Álava hará batidas selectivas del lobo tras aumentar los ataques un 35% en un año. UNA BUENA INICIATIVA DE LA DIPUTACION ALAVESA

lobopark08.jpgLa Diputación utilizará de forma habitual los sistemas de rececho y espera, al ser «más respetuosos»

Las cabezas de ganado ovino muertas se dispararon hasta las 328, cuatro veces más que en 2005

Si nunca llueve a gusto de todos, mucho menos lo hace en la problemática del lobo. En un intento por buscar un «equilibrio» entre las críticas manifestadas por ganaderos y ecologistas, la Diputación ha elaborado una orden foral en la que intenta aunar la mejor forma de atajar los ataques y la pervivencia de la especie. Pese a ello, mantendrá vigente la figura de la batida en casos «excepcionales», aunque no será la opción prioritaria.

La medida dada a conocer ayer pretende mitigar un problema que el último año llegó a ser preocupante. Y es que en esos doce meses se registraron nada menos que 105 ataques, frente a los 78 del ejercicio anterior. Hay que retroceder hasta 2001 para encontrarse con un cifra de esa importancia.

La orden foral ha sido redactada de forma conjunta por los departamentos de Medio Ambiente, dirigido por Mikel Mintegi (EA), y de Agricultura, liderado por Estefanía Beltrán de Heredia (PNV).
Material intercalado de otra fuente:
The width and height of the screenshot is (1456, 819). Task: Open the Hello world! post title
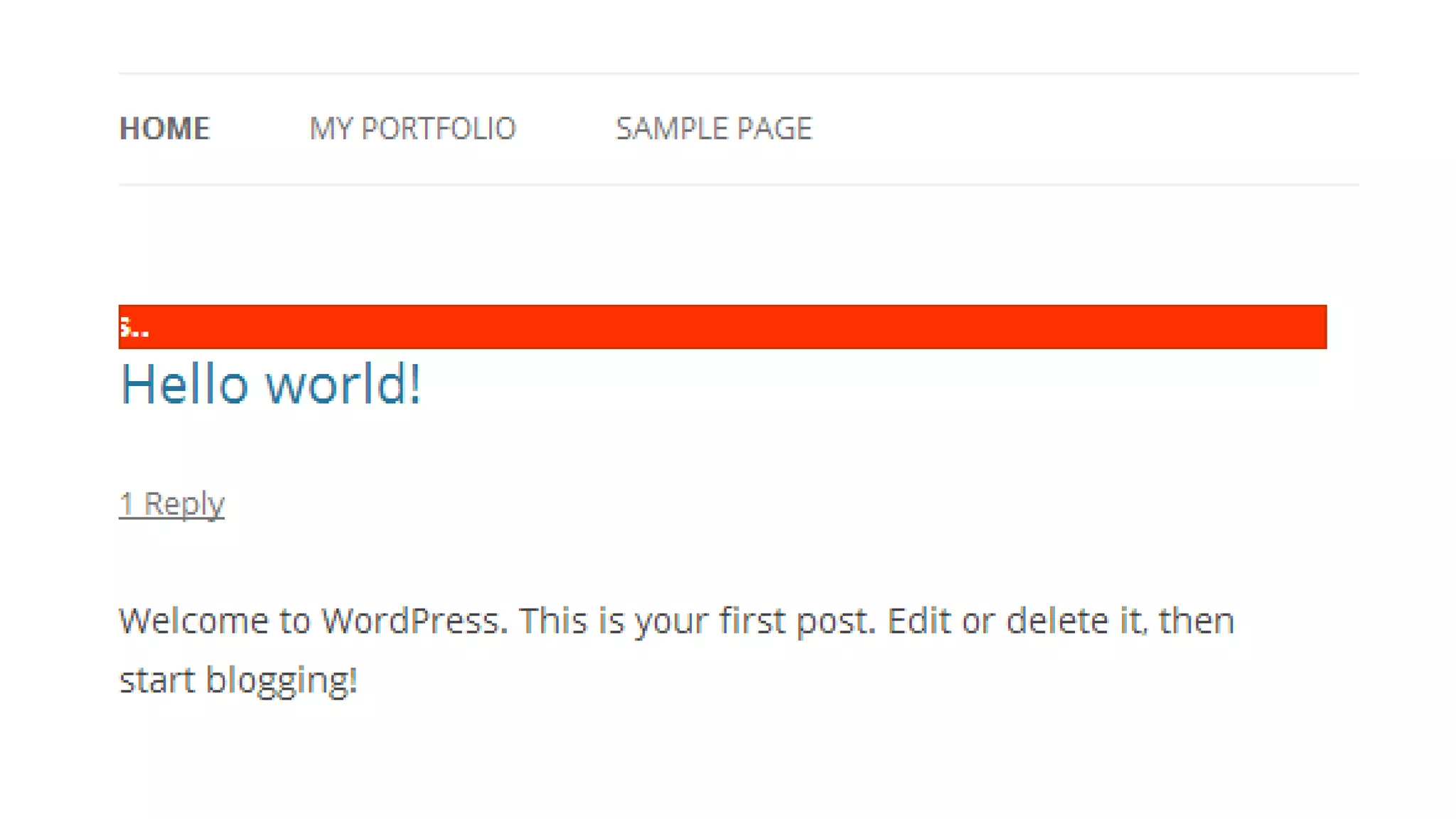pos(270,384)
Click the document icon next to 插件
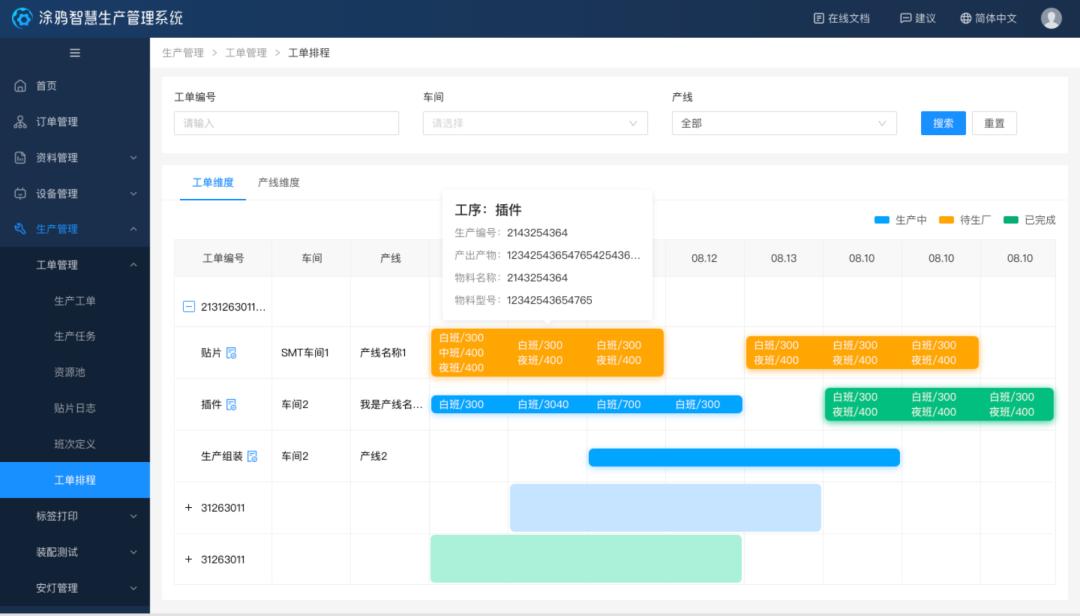1080x616 pixels. 231,404
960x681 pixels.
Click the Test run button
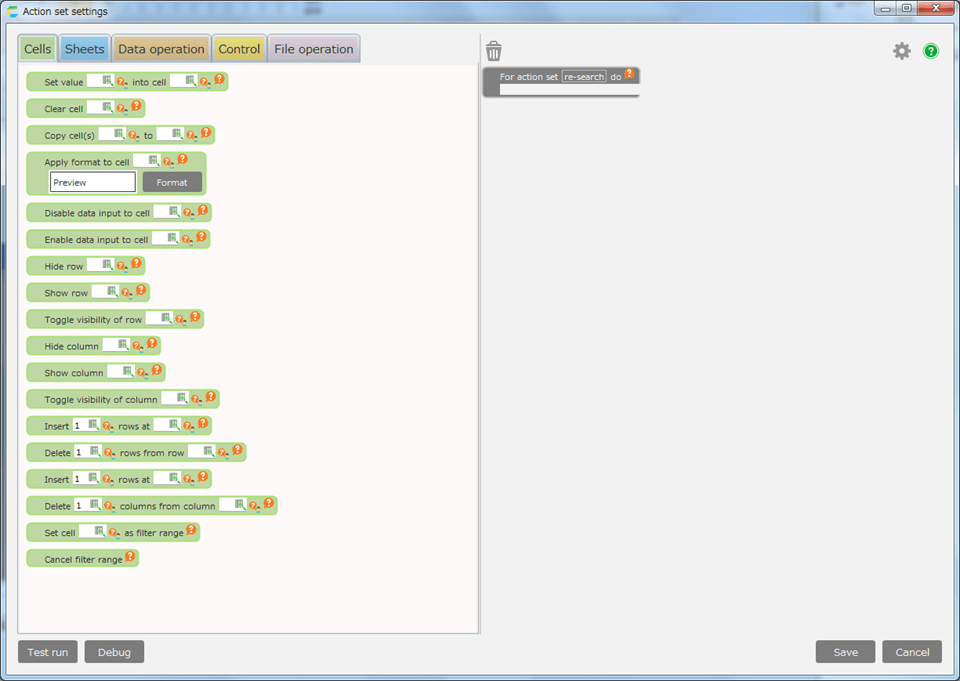(x=48, y=652)
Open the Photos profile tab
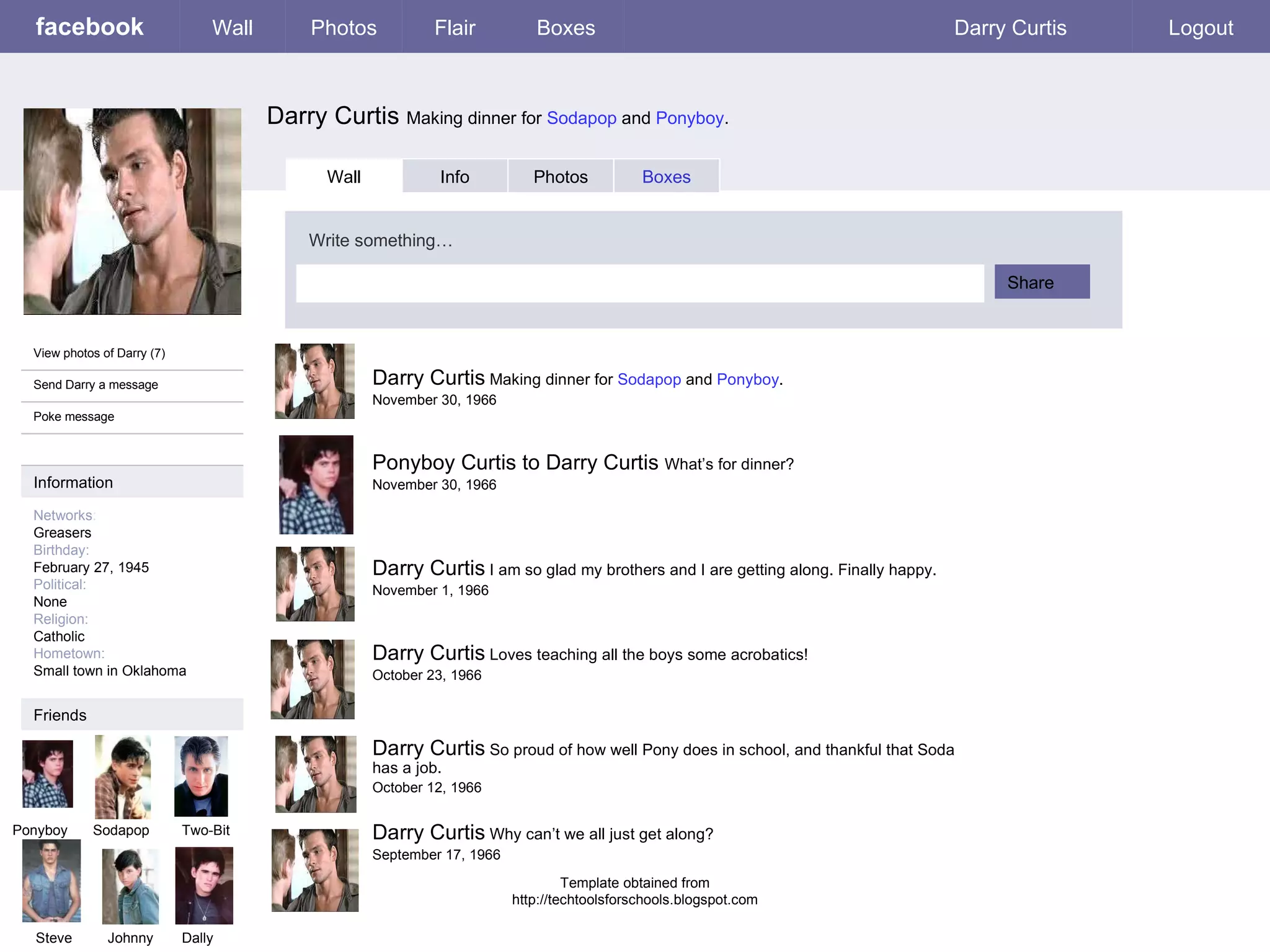Screen dimensions: 1270x952 tap(560, 177)
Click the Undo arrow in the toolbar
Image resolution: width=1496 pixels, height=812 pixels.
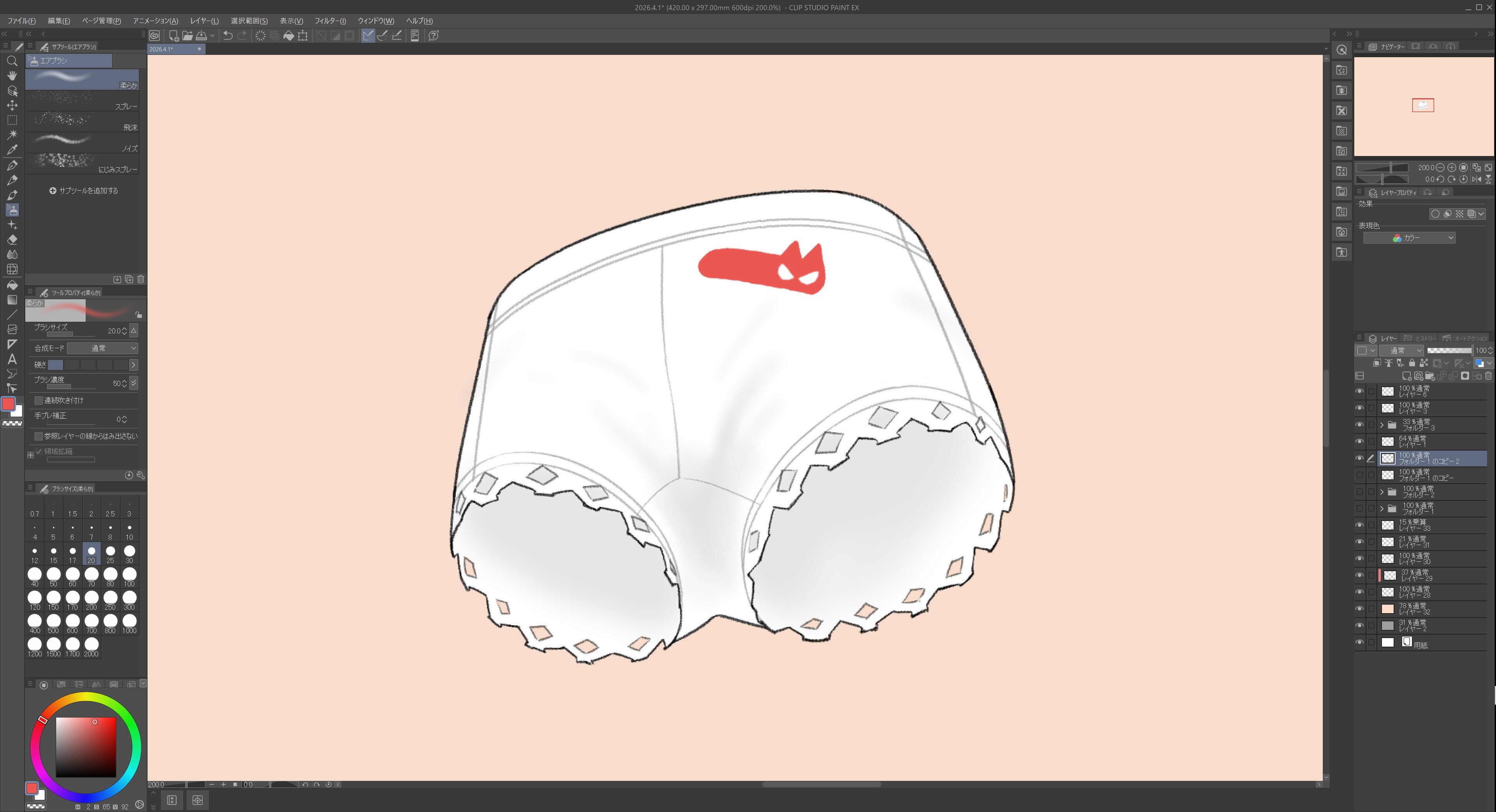tap(228, 36)
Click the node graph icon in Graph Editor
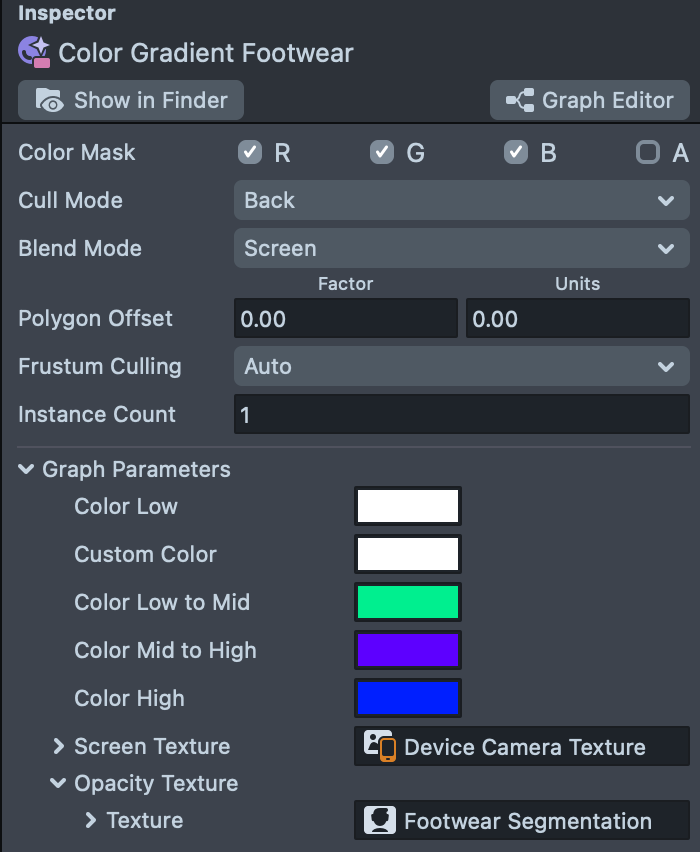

Su publicación, que se producirá en cuestión de días, sólo supone unb primer paso. A partir de ahora, la Diputación elaborará un plan de gestión que deberá dictaminar cuál es el diagnóstico de la situación -números de lobos- para llevar a cabo, entre otras propuestas, «una zonificación del territorio». Su redacción, como avanzó Mintegi, podría prolongarse durante un año.

Mientras, las estadísticas revelan una realidad inquietante. La cifra de cabezas de ganado muertas se disparó en 2007 hasta las 328, un 130% más que en 2006 y el cuádruple que dos años atrás. El ovino fue el tipo de ganado más afectado al copar el 95% de los ataques, mientras que la incidencia en el caprino (2,9%), el bovino (1,7%) y el equino (0,6%) fue anecdótica.

Por zonas, la más castigada es la de Badaya, con casi la mitad de las agresiones. Le sigue, pero de lejos, la llamada zona cantábrica. En este sentido, Beltrán de Heredia advirtió de los cambios registrados en los últimos meses. Y es que cada vez hay más ataques en lugares «con mayor presencia humana». Incluso desveló que se han dado casos en parajes cercanos a la autopista.

Jaulas o trampas

La Diputación desconoce cuántos lobos pueden actuar en Álava. «Es aventurado decir una cifra. Este dato nos lo dará el plan de gestión», explicó Mintegi, quien subrayó la necesidad de colaborar con las provincias limítrofes ya que los lobos «no saben si están en Burgos, Álava o Vizcaya», apostilló. Por ello, se han producido varias reuniones con la Junta de Castilla y León para buscar un asesoramiento.

Con la nueva orden foral, la Diputación pretende tener un soporte legal que rija las actuaciones encaminadas a paliar, en lo posible, los efectos devastadores del lobo. Así, se usarán de forma habitual los sistemas como rececho y espera, al ser «más respetuosos con el medio». En especial, se recurrirá a este segundo, basado en esperar al animal en zonas donde suele atacar para cazarlo ‘in fraganti’. El rececho, por su parte, se basa en ir a la búsqueda del lobo. Como avanzó Mintegi, también podrá autorizarse la captura en vivo con la instalación de dispositivos como jaulas o trampas.

Por último, se recurrirá a las batidas selectivas, que estarán coordinadas ‘in situ’ por un técnico foral. Eso sí, sólo en los casos en los que fallen los sistemas antes mencionados. Todas las actuaciones que se lleven a cabo deberán contar con el plácet de la dirección de Medio Ambiente, que dictaminará en cada situación los animales que se pueden abatir o el sistema a utilizar.